Die ersten demokratischen Wahlen in Italien mit Frauen­beteiligung waren befreiend.

Der Erstschlag im morgendlichen Ehebett übersteigt bereits die Zuschreibung einer ordinären Ohrfeige, doch Ivano (Valerio Mastandrea) muss im Nachkriegsitalien doch wenigstens die Familienhierarchie als letzte Bastion aufrechterhalten, und so erfährt Delia (Paola Cortellesi) auf ihr freundliches «guten Morgen» als Antwort gleich die versammelte Härte der allgemein wie individuell miserablen Situation mitten ins Gesicht. «C’è ancora domani» von Paola Cortellesi erzählt in die vermeintlich zurückliegende Ältlichkeit der Geschehnisse zementierendem Schwarzweiss von den Miniaturbefreiungsschrittchen, die einer Familienfrau zur Selbstdurchsetzung überhaupt zur Verfügung standen.
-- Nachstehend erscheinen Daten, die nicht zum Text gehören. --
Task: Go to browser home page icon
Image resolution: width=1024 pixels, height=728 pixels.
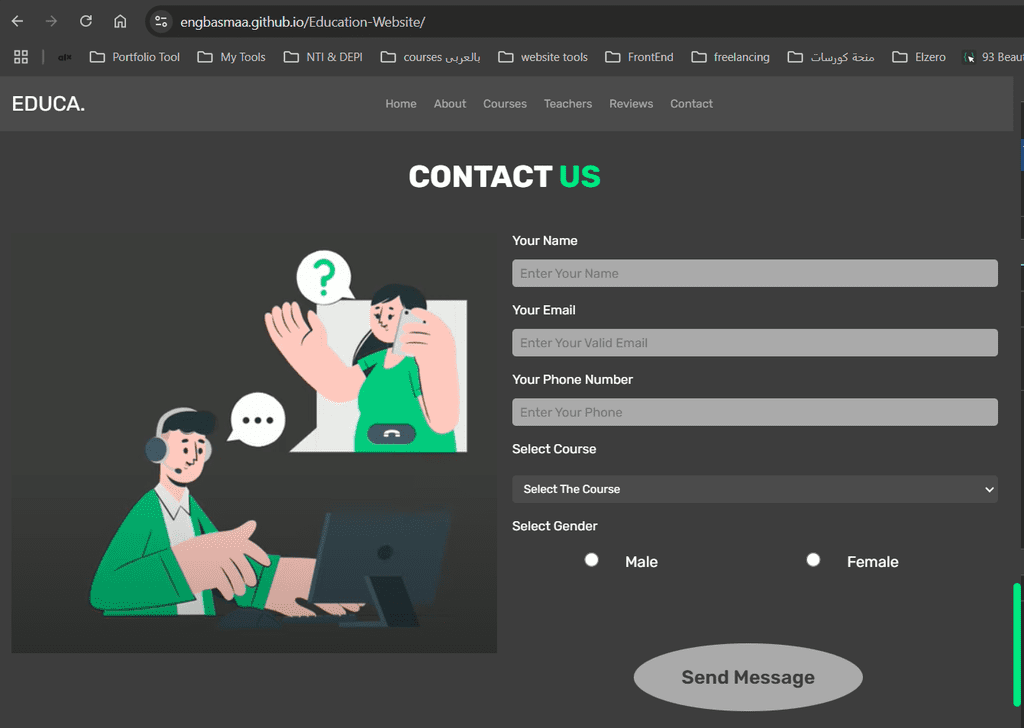Action: click(x=120, y=22)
In der Souterrainwohnung herrscht Gattes Faust mit Unterstützung des bettlägerigen Opas, während auf der Piazzetta des Viertels der hohe moralische Anspruch an jedwede Regung oder eben Weigerung öffentlich kommentiert, missbilligt und mit Verachtung gestraft wird. Es dauert etliche Filmminuten, bis sich herauskristallisiert, dass sich für Delia und in ihrer Figur für die italienische Frau der Arbeiterschicht tatsächlich etwas zum Besseren verändert. Die Familienvisite einer potenziellen Schwägerschaft von höherem finanziellen und gesellschaftlichen Rang verkommt zur demütigenden Farce, woraufhin sich Delia ihrer für unstatthaft angesehenen flüchtigen Bekanntschaft mit einem Schwarzen US-Soldaten erinnert und ihrerseits Rache übt. Insgeheim aber ungeheuer durchschlagend. Ein Stück Papier wird ihr beinahe zum Verhängnis, derweil es exakt der Wisch ist, der ihr als Hoffnungsstrahl in eine potenziell selbstbestimmtere Zukunft leuchtet, der aber bei Verlust auch das Gegenteil bewirken könnte. Am Ziel erhellt ein kurzes Lächeln ihr Gesicht, das aber rasch wieder in den Ernst gegenüber der Fülle an noch zu bewerkstelligenden Selbstbefreiung in die ihr angestammte Versteinerung zurückfällt. Denn Delia ist Realistin durch und durch.

«C’è ancora domani» spielt in den Kinos Abaton, Arena, Capitol, Frame, Houdini, Le Paris, Movie.